WHAT IS REQUIRED: Whenever an image turns up, omit it and return the remaining data exactly.

[Stored data entries]
◇ ◇ ◇ ◇ ◇

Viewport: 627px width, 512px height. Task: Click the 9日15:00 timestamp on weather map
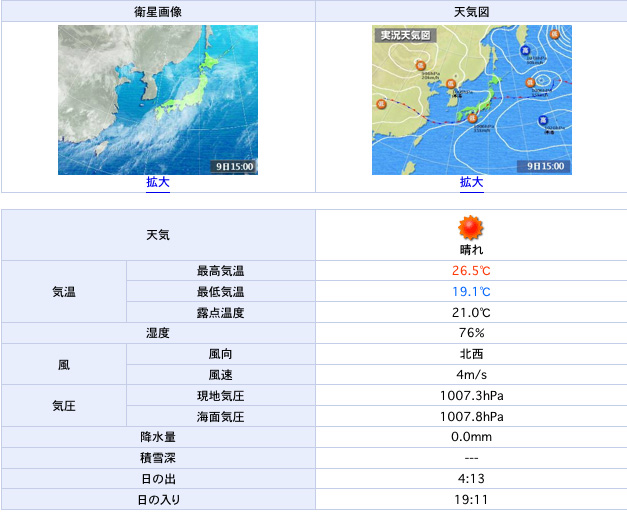click(x=546, y=166)
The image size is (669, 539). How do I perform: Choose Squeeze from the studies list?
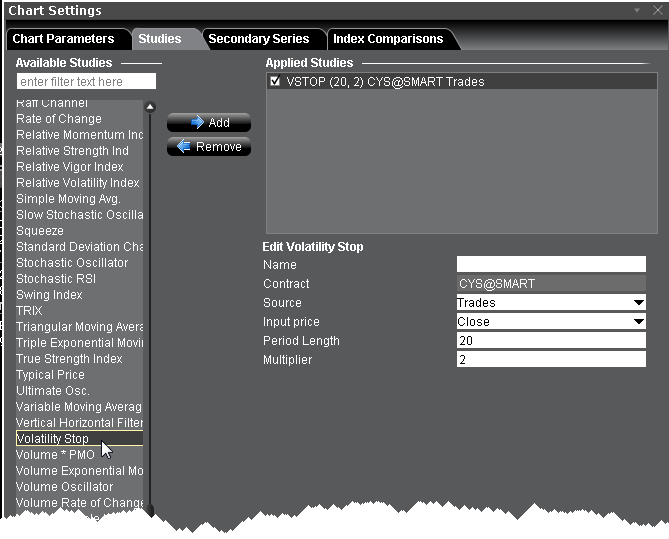40,231
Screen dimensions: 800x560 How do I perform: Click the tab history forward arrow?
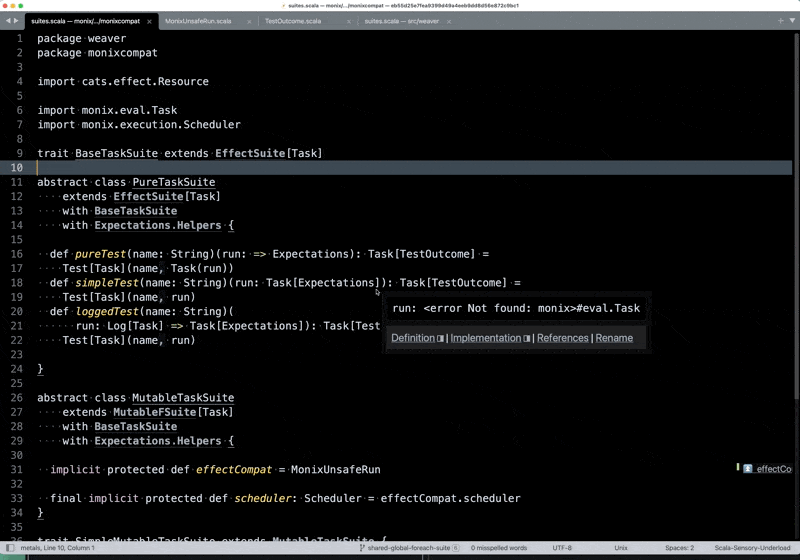pyautogui.click(x=17, y=21)
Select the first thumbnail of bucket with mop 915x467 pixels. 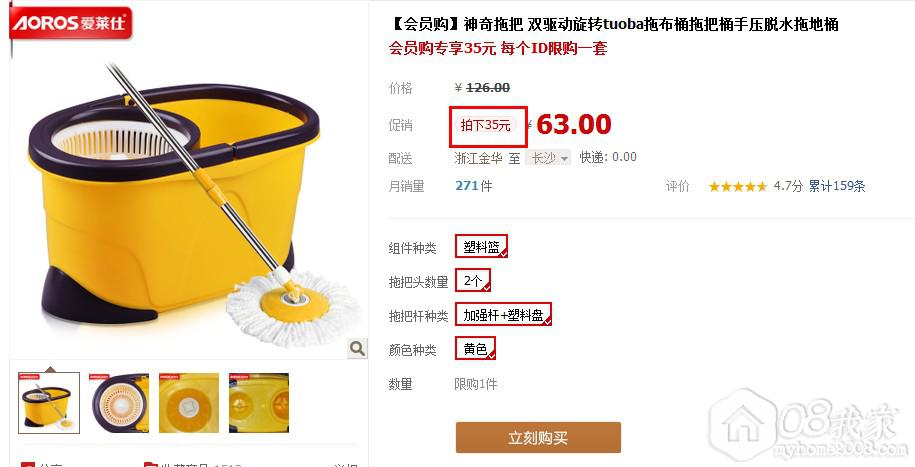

◇ ◇ ◇ ◇ ◇

TASK RESULT:
Viewport: 627px width, 512px height. Task: Click the 9日15:00 timestamp on weather map
click(x=546, y=166)
The image size is (669, 539). How do I perform: Choose Squeeze from the studies list?
40,231
Screen dimensions: 800x560 How do I perform: Click the tab history forward arrow?
pyautogui.click(x=17, y=21)
Select the first thumbnail of bucket with mop 915x467 pixels. 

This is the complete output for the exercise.